**SOURCE MATERIAL:**
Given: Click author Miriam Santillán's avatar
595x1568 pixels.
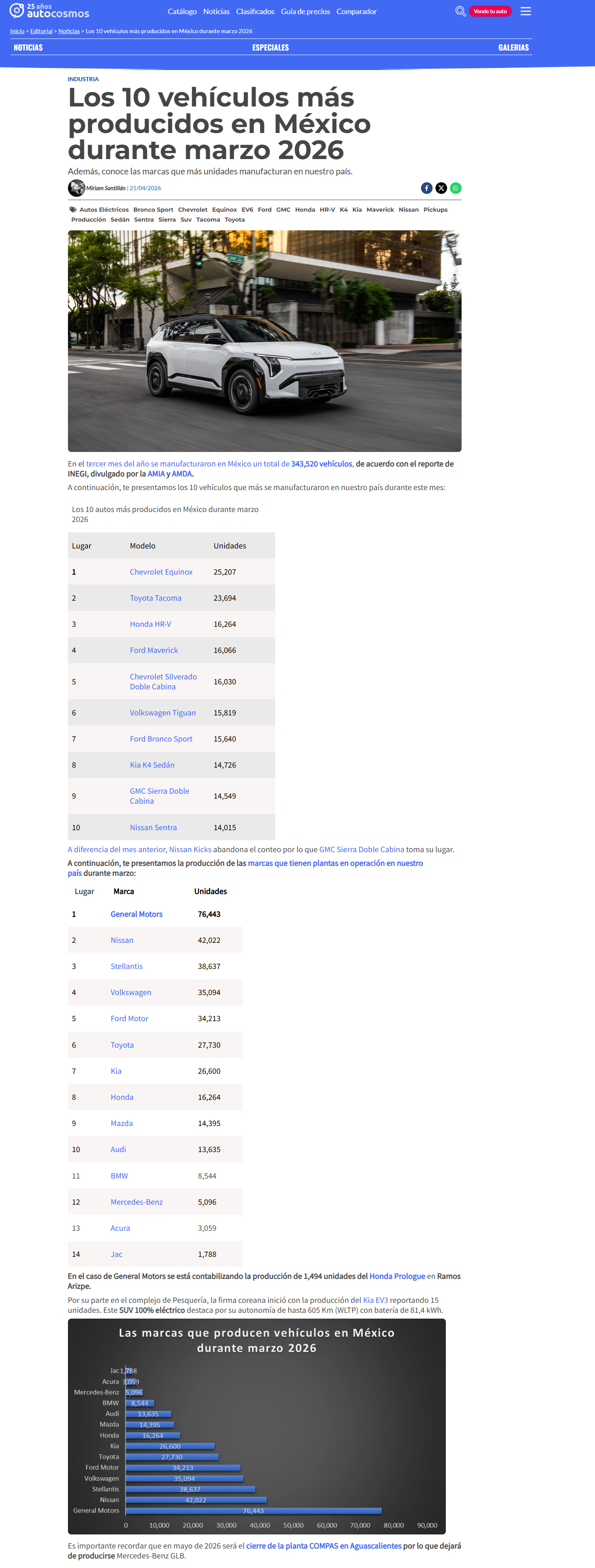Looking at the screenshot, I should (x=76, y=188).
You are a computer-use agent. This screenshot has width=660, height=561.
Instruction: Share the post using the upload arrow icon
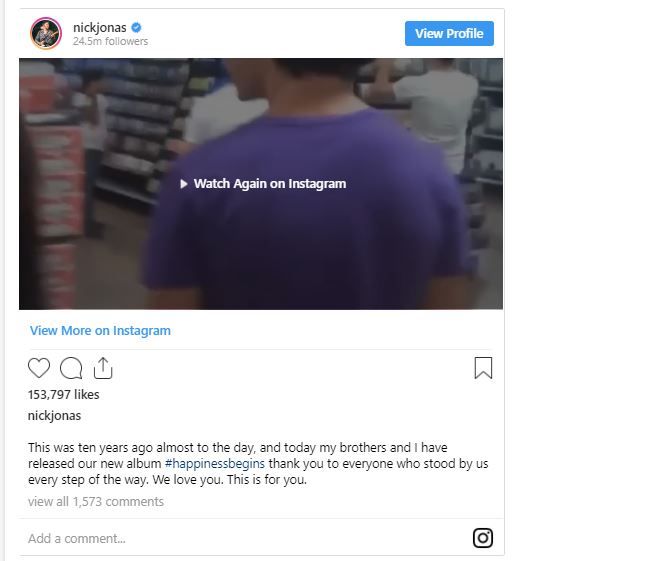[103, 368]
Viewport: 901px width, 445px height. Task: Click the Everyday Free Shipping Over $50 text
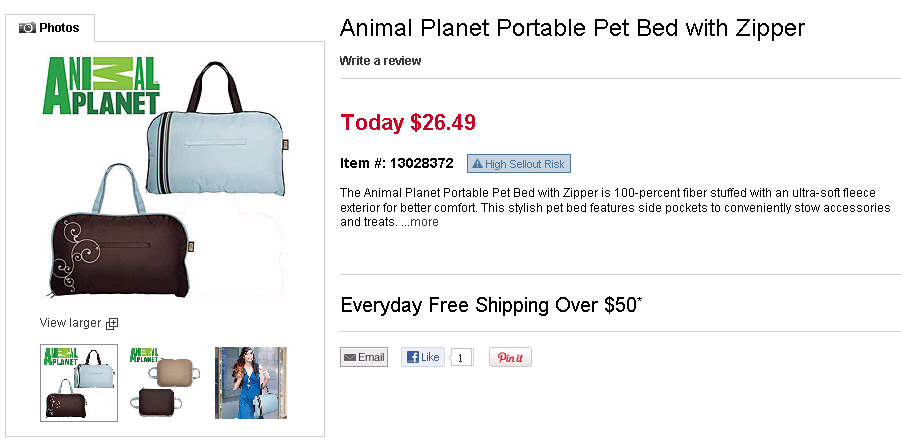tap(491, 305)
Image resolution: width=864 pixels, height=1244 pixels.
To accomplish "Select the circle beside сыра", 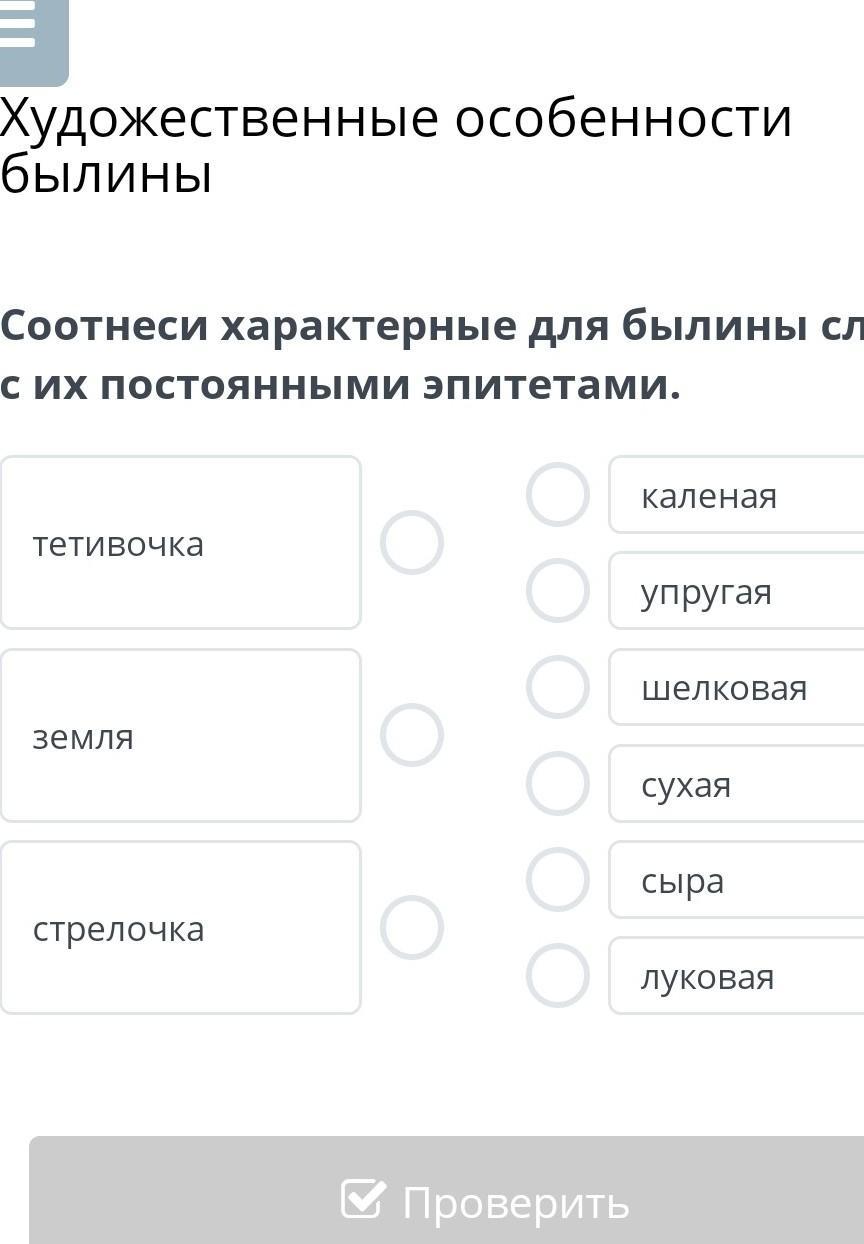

**WORK REQUIRED:** Reproduce exactly, and only, the lines from the opening line of the listing above through the line holding "Image resolution: width=864", minus the pictures.

**SOLUTION:**
Given: Click author Miriam Santillán's avatar
595x1568 pixels.
Looking at the screenshot, I should (x=76, y=188).
You are a computer-use agent. This screenshot has width=660, height=561.
Instruction: Share the post using the upload arrow icon
[103, 368]
Viewport: 901px width, 445px height. Task: Click the Everyday Free Shipping Over $50 text
tap(491, 305)
Image resolution: width=864 pixels, height=1244 pixels.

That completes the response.